Although the synovial proliferation associated with advanced internal derangement occurs in the lower joint space, other rare synovial proliferative disorders predominate in the upper joint space. Of these, synovial chrondromatosis is the most common. The upper joint space is distended by synovial proliferation and small intra-articular bodies, either chondral or ossified (Fig. 15). Chondral bodies may be missed on CT, being more clearly demonstrated by MRI. Nevertheless, the diagnosis of synovial osteochondromatosis should be suggested in a patient with symptoms of internal derangement, a normally positioned disc and significantly distended upper joint space, with or without articular surface erosions.
Metastases and other aggressive neoplastic lesions may affect the condyle and may present clinically as TMJ pain (Fig. 16).

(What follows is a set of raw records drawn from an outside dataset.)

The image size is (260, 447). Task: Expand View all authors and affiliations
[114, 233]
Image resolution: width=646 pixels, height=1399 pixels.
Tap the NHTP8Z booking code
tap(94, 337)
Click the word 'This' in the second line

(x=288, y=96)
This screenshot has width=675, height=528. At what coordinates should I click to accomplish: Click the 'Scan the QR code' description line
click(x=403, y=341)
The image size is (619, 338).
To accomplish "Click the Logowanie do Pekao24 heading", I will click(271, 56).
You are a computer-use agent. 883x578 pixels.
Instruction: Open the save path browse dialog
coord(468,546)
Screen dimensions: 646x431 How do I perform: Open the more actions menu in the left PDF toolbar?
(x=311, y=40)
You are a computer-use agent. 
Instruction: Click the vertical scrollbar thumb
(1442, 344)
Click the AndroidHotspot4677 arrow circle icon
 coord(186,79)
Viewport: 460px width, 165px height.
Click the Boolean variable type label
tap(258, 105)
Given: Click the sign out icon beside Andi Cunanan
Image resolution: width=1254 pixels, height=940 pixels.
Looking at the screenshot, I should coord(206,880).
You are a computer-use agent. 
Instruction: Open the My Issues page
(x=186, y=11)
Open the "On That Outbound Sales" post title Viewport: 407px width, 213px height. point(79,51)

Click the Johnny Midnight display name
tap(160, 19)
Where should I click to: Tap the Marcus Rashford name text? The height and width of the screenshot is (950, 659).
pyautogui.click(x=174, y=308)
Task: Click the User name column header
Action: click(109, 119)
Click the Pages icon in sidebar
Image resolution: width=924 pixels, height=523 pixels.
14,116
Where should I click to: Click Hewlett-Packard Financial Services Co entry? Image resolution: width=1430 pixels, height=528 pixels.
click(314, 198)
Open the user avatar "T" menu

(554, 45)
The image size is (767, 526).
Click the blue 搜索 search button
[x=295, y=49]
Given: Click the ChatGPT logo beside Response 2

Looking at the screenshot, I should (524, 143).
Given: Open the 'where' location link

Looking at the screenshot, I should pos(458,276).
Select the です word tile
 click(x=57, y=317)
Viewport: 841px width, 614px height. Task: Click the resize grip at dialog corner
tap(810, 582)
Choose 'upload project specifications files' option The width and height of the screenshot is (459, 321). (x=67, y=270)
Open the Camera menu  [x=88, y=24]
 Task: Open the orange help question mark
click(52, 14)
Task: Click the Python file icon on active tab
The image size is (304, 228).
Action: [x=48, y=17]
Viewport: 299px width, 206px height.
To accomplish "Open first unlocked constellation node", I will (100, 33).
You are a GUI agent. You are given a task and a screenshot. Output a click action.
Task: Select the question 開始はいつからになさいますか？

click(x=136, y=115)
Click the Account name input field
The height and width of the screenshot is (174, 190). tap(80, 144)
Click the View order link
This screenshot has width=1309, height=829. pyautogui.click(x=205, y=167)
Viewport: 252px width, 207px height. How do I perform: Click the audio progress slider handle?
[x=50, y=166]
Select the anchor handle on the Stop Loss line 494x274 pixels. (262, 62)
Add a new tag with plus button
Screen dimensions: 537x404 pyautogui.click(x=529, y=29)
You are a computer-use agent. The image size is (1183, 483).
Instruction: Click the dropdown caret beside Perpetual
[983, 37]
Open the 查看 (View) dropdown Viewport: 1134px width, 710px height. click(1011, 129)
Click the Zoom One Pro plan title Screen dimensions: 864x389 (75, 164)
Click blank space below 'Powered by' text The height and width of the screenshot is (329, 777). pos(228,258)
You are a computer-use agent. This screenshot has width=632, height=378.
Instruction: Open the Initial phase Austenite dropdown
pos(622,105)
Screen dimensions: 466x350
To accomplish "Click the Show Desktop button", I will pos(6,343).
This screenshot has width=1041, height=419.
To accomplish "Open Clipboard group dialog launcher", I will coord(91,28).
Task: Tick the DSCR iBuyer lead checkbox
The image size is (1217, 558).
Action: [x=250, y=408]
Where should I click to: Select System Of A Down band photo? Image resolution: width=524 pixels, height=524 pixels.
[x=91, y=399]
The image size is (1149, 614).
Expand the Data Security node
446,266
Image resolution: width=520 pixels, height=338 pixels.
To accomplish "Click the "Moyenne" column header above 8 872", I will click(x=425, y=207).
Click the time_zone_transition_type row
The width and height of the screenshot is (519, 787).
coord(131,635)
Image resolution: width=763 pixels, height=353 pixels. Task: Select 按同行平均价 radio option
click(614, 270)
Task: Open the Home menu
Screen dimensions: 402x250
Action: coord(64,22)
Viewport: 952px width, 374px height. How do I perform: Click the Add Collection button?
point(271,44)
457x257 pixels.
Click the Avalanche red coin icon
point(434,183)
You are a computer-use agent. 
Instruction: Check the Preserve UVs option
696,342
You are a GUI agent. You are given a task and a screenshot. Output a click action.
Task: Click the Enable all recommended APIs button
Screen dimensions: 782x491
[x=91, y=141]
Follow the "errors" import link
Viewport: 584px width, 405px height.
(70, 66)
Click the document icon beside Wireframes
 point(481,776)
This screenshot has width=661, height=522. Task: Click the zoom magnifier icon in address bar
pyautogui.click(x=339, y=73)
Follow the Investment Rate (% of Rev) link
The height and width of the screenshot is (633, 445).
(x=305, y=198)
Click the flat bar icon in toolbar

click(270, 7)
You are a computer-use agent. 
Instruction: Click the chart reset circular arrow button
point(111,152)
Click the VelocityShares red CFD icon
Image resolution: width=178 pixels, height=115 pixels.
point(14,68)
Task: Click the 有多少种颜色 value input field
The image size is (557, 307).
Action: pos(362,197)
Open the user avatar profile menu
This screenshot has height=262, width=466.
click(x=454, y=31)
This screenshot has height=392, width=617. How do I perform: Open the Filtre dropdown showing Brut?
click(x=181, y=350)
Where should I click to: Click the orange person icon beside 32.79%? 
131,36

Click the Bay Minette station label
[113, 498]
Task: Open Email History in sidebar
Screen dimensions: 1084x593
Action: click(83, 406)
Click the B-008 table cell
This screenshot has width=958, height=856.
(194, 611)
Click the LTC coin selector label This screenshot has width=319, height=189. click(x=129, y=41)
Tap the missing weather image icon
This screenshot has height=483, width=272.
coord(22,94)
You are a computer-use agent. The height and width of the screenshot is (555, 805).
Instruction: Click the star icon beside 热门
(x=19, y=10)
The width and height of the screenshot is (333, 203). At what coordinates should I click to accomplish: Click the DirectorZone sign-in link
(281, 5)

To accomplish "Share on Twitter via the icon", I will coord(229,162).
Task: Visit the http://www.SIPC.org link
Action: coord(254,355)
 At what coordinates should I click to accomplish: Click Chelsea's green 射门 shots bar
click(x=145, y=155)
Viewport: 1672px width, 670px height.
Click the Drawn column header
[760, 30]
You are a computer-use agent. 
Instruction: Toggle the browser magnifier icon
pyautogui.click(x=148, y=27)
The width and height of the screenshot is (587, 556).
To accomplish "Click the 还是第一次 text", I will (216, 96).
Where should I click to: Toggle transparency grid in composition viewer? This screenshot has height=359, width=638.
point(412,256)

Otalgia can be difficult to differentiate from pain of TMJ origin. The anterior wall of the bony segment of the external auditory canal (tympanic plate) also forms the posterior bony margin of the glenoid fossa of the TMJ. In addition, the auriculotemporal nerve, a branch of V3, provides the main innervation to the TMJ as well as a portion of the external auditory canal, the lateral aspect of the tympanic membrane, auricle and skin in the temporal region. Otomastoid inflammatory disease and destructive processes are optimally assessed on the volumetric data set provided by MDCT of the TMJ.
Parotitis, malignant salivary gland tumours and metastatic carcinomas to the intra-parotid lymph nodes may all cause pain referred to or within the TMJ. The auriculotemporal nerve provides secretomotor supply to the parotid gland, thus providing a ‘link’ between the Vth and VIIth cranial nerves. It may be involved by the perineural tumour spread that can sometimes be visualised on non-contrast MDCT in the fatty parotid glands viewed on a soft-tissue window (Fig. 17a).
Inflammatory or neoplastic processes in the masticator space can produce pain in the region of the TMJ as well as restricted mouth opening, mimicking TMJ disorders (Fig. 17b).
Neoplastic involvement of the V3 from Meckel's cave to the inferior alveolar canal in the mandible could potentially produce pain within or close to the TMJ. Asymmetric expansion of the foramen ovale and thickening of the V3 nerve can be appreciated on non-contrast MDCT. Uncommonly, primary tumours or metastases involving bone or the meninges of the floor of the middle cranial fossa may cause pain in the vicinity of the TMJ. Furthermore, even if not responsible for the presenting symptoms, significant incidental lesions may be seen within the scanned volume, including posterior fossa and pituitary neoplasms, cholesteatoma, otosclerosis and other temporal bone pathology.
Although CT has been traditionally viewed as a modality for assessing only bony pathology and calcification of the TMJs, with attention to technique and interactive reading with a DICOM viewer, it is an excellent modality for viewing the full range of TMJ pathology and can be used instead of MRI when MRI is contraindicated or not accessible. In the setting of trauma and primary bone lesions, it is the modality of choice.